Pourquoi le Plan d’investissement dans les compétences ?

Une nécessité d’agir

Face aux évolutions du marché du travail, à la mutation des emplois et pour lutter contre le chômage de masse, la compétence est la clé de voûte d’une croissance durable et inclusive.

Une forte transformation des métiers qui touche tous les secteurs de l’activité, en lien avec la révolution numérique et la conversion écologique

  • 50 % des emplois seront transformés dans les 10 ans qui viennent ;
  • 10 à 20 % des emplois seront créés et 10 % à 20 % sont menacés de disparition par l’automatisation et la désintermédiation des tâches entraînées par la robotisation ou le numérique ;
  • 40 % des actifs ayant un niveau inférieur au Bac occupent des métiers à fort risque d’automatisation contre 5 % des actifs diplômés de l’enseignement supérieur.

Les actifs peu qualifiés parmi les plus vulnérables

  • Le taux de chômage est plus élevé pour les personnes les moins qualifiées ;
  • Le chômage des personnes en situation de handicap est deux fois plus fréquent : 27 % des demandeurs d’emploi en situation de handicap ont un niveau de qualification Bac et plus, contre 46 % tout public ;
  • Le taux de qualification des jeunes en Quartier Prioritaire de la Ville (QPV) est moins élevé que dans l’ensemble du territoire : hors QPV, 9,3 % des jeunes ont un niveau inférieur au CEP / BEPC. Ils sont 20,4 % en Quartier Prioritaire de la Ville.
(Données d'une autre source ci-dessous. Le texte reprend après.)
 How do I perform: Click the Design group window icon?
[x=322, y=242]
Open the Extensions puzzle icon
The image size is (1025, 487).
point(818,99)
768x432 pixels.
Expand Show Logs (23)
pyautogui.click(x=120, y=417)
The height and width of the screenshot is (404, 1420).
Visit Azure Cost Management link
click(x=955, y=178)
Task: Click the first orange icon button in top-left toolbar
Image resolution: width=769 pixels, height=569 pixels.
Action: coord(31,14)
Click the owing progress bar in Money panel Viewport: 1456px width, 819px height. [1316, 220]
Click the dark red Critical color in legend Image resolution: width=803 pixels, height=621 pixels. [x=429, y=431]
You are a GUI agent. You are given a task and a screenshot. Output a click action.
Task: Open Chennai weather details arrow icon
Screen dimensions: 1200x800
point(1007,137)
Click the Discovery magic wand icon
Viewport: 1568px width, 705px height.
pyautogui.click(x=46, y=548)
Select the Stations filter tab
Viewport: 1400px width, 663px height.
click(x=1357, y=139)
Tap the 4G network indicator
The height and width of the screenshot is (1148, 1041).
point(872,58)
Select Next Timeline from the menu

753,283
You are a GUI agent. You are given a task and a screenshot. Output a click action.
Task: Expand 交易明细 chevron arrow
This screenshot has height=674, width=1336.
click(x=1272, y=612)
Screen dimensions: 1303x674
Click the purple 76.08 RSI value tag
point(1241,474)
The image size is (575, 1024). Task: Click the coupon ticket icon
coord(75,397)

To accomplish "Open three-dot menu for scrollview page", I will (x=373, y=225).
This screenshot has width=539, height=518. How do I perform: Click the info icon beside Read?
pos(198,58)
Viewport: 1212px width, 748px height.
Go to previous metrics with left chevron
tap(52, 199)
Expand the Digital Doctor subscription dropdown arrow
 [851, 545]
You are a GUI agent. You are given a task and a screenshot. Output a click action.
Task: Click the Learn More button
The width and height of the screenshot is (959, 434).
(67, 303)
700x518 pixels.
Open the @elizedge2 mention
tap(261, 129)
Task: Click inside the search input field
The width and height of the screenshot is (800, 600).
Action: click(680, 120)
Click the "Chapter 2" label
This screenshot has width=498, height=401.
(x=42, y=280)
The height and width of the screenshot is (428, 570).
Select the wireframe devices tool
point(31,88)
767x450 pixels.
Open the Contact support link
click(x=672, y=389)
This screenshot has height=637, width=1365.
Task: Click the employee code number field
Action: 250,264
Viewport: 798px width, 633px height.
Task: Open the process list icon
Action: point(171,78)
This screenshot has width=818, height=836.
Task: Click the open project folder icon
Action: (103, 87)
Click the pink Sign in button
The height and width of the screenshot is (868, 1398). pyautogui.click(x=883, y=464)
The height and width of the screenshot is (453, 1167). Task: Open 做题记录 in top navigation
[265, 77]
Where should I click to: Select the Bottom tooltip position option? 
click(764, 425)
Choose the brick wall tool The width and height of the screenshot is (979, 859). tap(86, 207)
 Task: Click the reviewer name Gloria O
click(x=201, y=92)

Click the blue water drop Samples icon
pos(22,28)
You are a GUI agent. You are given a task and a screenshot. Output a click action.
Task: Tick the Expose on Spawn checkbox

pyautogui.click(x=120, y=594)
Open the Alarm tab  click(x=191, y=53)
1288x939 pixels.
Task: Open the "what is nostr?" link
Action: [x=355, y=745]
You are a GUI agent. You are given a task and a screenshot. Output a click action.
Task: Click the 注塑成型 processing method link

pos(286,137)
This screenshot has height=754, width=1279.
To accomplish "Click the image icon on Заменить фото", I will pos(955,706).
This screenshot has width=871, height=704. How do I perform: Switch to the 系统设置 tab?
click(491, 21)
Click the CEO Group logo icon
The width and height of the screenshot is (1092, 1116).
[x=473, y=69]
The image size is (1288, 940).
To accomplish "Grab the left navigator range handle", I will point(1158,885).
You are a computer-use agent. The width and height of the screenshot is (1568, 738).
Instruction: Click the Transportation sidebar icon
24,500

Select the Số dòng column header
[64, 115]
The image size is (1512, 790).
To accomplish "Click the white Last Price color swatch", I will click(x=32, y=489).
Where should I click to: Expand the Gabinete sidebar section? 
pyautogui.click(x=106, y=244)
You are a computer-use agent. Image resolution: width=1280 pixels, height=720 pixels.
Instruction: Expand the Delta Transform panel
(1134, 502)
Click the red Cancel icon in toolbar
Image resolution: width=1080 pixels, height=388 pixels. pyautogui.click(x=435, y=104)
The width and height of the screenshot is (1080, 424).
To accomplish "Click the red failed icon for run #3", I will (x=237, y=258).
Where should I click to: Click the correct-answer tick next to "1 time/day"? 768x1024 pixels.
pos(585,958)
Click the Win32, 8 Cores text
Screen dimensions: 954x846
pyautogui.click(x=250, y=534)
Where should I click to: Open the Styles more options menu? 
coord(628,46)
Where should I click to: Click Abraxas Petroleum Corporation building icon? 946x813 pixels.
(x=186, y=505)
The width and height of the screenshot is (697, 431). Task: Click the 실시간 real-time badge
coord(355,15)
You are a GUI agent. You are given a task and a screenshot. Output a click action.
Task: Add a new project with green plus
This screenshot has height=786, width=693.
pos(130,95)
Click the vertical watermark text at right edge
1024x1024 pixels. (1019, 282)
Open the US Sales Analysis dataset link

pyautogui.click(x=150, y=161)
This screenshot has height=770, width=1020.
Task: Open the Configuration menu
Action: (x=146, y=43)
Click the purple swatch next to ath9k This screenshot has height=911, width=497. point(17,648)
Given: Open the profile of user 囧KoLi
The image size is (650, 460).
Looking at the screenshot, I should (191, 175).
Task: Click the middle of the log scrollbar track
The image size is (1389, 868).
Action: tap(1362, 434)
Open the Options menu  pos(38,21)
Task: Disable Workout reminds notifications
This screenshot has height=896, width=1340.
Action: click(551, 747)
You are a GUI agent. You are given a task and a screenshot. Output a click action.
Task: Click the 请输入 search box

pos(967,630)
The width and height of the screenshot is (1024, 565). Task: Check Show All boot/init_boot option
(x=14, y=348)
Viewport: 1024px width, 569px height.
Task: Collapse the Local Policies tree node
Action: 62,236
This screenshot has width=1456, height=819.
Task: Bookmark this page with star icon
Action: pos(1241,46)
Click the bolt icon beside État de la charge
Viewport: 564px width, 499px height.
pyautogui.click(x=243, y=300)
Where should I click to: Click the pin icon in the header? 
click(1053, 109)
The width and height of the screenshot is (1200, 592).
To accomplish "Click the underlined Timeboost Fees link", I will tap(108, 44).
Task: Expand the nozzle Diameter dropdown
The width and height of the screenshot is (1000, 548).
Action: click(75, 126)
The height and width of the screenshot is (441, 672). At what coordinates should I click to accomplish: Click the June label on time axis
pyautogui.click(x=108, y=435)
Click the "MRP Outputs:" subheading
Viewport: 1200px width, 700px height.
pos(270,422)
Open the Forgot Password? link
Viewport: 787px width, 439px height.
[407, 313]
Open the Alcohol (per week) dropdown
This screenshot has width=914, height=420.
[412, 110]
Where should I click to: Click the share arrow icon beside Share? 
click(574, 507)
L’accès à la formation n’est pas égal pour tous.

  • 13 % des jeunes de moins de 26 ans ne sont ni en emploi, ni en études, ni en formation = un peu plus d’1,3 million de jeunes ;
  • Seul 1 chômeur sur 10 accède à la formation ;
  • 1,5 million de personnes de 16 à 65 ans en situation d’illettrisme, dont près d’1 jeune sur 10 en difficulté de lecture et 1 jeune sur 3 dans les territoires d’Outre-mer.